# [Excerpted data]
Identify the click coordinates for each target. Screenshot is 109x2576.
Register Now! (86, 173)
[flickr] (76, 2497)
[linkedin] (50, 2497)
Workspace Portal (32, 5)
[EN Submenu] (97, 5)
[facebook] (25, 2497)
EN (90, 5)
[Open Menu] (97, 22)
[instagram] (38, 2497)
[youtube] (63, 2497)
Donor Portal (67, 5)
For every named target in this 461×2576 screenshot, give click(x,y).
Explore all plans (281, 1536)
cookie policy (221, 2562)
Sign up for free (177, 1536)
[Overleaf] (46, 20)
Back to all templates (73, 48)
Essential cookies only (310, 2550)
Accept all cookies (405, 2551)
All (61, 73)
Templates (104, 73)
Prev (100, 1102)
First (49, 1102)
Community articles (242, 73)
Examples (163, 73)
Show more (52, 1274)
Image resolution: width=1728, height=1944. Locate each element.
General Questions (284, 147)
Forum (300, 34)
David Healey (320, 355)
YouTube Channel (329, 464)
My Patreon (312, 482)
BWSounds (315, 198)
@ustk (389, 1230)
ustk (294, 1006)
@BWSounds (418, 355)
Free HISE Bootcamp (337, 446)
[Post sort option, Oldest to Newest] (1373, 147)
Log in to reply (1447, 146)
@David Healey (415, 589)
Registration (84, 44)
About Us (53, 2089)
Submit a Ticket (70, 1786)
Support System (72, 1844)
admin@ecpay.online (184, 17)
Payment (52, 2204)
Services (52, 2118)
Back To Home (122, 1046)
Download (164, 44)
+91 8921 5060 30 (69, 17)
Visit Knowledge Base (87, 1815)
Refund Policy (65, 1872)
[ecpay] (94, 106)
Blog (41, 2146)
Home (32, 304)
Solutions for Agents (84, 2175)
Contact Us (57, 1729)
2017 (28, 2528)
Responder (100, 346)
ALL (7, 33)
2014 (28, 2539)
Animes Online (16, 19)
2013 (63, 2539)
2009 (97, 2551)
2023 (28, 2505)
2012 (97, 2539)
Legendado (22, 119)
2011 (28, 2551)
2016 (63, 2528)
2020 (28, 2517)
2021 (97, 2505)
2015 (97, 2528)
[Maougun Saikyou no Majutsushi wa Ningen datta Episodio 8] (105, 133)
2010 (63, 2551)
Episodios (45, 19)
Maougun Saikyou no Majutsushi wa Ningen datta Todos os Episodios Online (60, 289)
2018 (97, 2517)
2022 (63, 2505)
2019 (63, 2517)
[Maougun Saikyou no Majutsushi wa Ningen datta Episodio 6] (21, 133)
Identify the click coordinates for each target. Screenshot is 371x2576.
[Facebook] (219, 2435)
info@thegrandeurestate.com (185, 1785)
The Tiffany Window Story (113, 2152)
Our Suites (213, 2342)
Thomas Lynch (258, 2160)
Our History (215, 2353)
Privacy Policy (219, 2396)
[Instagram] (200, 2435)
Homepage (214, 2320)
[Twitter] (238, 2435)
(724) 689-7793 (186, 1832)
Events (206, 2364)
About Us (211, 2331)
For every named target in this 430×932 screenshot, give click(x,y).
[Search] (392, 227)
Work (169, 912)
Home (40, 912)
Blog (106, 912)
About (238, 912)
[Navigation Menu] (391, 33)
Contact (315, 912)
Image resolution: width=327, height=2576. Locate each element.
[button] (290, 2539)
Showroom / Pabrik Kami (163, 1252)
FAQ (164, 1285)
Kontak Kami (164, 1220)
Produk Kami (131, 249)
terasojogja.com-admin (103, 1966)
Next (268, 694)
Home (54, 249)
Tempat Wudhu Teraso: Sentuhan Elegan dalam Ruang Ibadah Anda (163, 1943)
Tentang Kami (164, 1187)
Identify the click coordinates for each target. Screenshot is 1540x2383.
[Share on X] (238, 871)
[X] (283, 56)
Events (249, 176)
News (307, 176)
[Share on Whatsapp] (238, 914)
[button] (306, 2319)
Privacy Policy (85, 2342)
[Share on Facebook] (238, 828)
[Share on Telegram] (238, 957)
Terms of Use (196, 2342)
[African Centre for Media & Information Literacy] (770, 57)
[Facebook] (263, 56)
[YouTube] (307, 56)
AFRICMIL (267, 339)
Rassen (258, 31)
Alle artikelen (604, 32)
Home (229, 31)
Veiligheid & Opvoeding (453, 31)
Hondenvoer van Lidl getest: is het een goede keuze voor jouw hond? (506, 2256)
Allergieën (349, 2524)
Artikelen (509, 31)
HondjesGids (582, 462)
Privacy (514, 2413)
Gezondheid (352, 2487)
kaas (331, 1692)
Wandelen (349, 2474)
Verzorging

# [How to complete this task]
Your answer should be the line with "Homepage (214, 2320)" and all lines after it in the listing above, repeated exactly. No other lines belong.

# [Your response]
Homepage (214, 2320)
[Twitter] (238, 2435)
(724) 689-7793 (186, 1832)
Events (206, 2364)
About Us (211, 2331)
For every named target in this 430×932 screenshot, give click(x,y).
[Search] (392, 227)
Work (169, 912)
Home (40, 912)
Blog (106, 912)
About (238, 912)
[Navigation Menu] (391, 33)
Contact (315, 912)
Image resolution: width=327, height=2576. Locate each element.
[button] (290, 2539)
Showroom / Pabrik Kami (163, 1252)
FAQ (164, 1285)
Kontak Kami (164, 1220)
Produk Kami (131, 249)
terasojogja.com-admin (103, 1966)
Next (268, 694)
Home (54, 249)
Tempat Wudhu Teraso: Sentuhan Elegan dalam Ruang Ibadah Anda (163, 1943)
Tentang Kami (164, 1187)
Identify the click coordinates for each target. Screenshot is 1540x2383.
[Share on X] (238, 871)
[X] (283, 56)
Events (249, 176)
News (307, 176)
[Share on Whatsapp] (238, 914)
[button] (306, 2319)
Privacy Policy (85, 2342)
[Share on Facebook] (238, 828)
[Share on Telegram] (238, 957)
Terms of Use (196, 2342)
[African Centre for Media & Information Literacy] (770, 57)
[Facebook] (263, 56)
[YouTube] (307, 56)
AFRICMIL (267, 339)
Rassen (258, 31)
Alle artikelen (604, 32)
Home (229, 31)
Veiligheid & Opvoeding (453, 31)
Hondenvoer van Lidl getest: is het een goede keuze voor jouw hond? (506, 2256)
Allergieën (349, 2524)
Artikelen (509, 31)
HondjesGids (582, 462)
Privacy (514, 2413)
Gezondheid (352, 2487)
kaas (331, 1692)
Wandelen (349, 2474)
Verzorging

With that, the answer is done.